NPI : Constatez-vous une diminution de trafic liée à la crise sanitaire et au confinement ?
Toni Nicolay : Le trafic fluvial est maintenu, et nos lignes régulières de conteneurs continuent à fonctionner avec onze bateaux. Il en est de même pour notre train entre Rotterdam et Kehl. On peut considérer que, avec la crise sanitaire, le Nouvel An chinois a duré plus longtemps que prévu. Avec tout ce qui a été expédié avant ces événements, nous n’avons pas rencontré, jusqu’à présent, de repli de trafic significatif. Bien sûr, certains transports ne se font pas malgré les adaptations que nous réalisons, mais à l’heure actuelle la situation est loin d’être catastrophique.
Il se pourrait que les choses changent, car tout le monde s’attend à une diminution de trafic de l’ordre de 20 à 30% dans les prochaines semaines. Cela viendrait en quelque sorte compenser la baisse du niveau du Rhin, qui aurait dû nous amener à affréter de la cale supplémentaire. Ces affrètements ne se feront pas, et les transports continueront avec notre flotte habituelle.
Une difficulté à laquelle nous risquons aussi d’être confrontée est celle des nouveaux arrivages des conteneurs en provenance de Chine, qui ne pourront peut-être pas être reçus dans l’arrière-pays. Il y a en effet un souci de stockage intermédiaire, de nombreuses entreprises étant à l’arrêt. D’autres, au contraire, vont reprendre le travail, ce qui rend difficile l’appréciation du problème.
NPI : Comment vous adaptez-vous à la fermeture nocturne, depuis le 1er avril, des écluses du Rhin supérieur ?
Toni Nicolay : Les écluses du Haut-Rhin fonctionnent, en effet, avec des horaires réduits : c’est un défi qu’il nous faut relever. Nous adaptons pour cela nos horaires de navigation, et réduisons le nombre de passages dans les ports. Nous continuons à desservir tous les terminaux, mais tous les bateaux ne font plus escale dans tous les terminaux comme c’était le cas précédemment. Si un bateau fait escale à Strasbourg, ce sera un autre qui ira à Kehl ; de la même façon, un bateau ira à Ottmarsheim et un autre à Neuf-Brisach.
Pour cela, nous faisons un triage dans les ports maritimes, et chargeons chaque bateau en fonction des terminaux qu’il va desservir afin de proposer aux clients un service fonctionnel. Grâce à cette adaptation de nos escales, l’aller-retour entre les ports de mer et Bâle dure toujours deux semaines, même si la durée du trajet a été allongée de 24 heures en moyenne.

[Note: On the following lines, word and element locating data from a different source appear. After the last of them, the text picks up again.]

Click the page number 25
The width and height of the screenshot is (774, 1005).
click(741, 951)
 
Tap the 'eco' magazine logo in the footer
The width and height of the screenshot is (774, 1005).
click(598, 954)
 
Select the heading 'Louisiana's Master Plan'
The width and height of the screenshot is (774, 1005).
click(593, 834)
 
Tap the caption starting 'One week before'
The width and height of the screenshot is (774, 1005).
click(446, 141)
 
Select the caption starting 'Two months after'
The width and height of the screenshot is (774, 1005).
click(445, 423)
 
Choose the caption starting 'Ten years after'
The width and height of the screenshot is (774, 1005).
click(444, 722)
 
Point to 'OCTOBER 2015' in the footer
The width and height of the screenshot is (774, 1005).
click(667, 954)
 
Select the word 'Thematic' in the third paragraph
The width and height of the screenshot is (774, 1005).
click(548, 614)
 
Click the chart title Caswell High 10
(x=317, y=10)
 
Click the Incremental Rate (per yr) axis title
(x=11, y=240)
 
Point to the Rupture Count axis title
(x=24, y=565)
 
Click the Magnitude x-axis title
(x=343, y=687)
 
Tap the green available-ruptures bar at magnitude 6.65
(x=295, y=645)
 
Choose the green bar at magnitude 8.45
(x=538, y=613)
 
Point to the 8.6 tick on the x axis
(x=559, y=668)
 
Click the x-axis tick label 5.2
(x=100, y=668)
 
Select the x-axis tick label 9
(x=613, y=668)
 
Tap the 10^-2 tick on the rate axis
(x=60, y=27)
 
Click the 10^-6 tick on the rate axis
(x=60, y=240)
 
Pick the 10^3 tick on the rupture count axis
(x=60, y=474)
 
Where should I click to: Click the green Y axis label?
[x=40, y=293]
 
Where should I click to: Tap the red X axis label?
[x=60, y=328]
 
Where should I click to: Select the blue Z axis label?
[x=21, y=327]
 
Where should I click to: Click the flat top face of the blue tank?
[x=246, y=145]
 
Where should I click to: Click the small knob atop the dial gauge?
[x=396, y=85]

NPI : Rencontrez-vous des difficultés particulières dans les ports où vous faites escale ?
Toni Nicolay : Sur les ports, nous rencontrons des restrictions, le personnel n’étant pas aussi disponible que d’habitude. Mais nous organisons les transports à l’avance, et les ports s’adaptent au passage des bateaux avec une communication constante. L’outil électronique que constitue RPIS est très utile pour cela, mais l’essentiel reste la communication directe entre les différents opérateurs.
NPI : Au-delà des conteneurs, qu’en est-il des autres marchandises transportées sur le Rhin ?
Toni Nicolay : Sans être un spécialiste de ces marchandises, il me semble que les transports de produits pétroliers continuent. Les transports liés à l’acier aussi, d’après ce que m’en disent mes collègues à Duisbourg, même si tout le monde s’attend à une contraction dans les prochaines semaines. Sur le Haut-Rhin, les transports de colis lourds se poursuivent, sauf pour certaines grosses pièces, les services techniques n’étant pas toujours disponibles pour démonter les équipements faisant obstacle au transport routier. Des entreprises reprennent le travail, comme Liebherr par exemple qui a recommencé mi-avril les chargements de pelles destinées à l’exportation. Toujours dans le domaine des colis lourds, notre bateau Fortitudo est à l’arrêt à Jeumont, dans l’attente de la reprise du travail de l’entreprise Jeumont Electric.
NPI : Avez-vous déjà anticipé la sortie de la crise actuelle ?
Toni Nicolay : Non. Nous naviguons à vue. Dans le monde fluvial, nous sommes habitués à nous adapter en permanence à la situation, et c’est ce que nous continuerons à faire.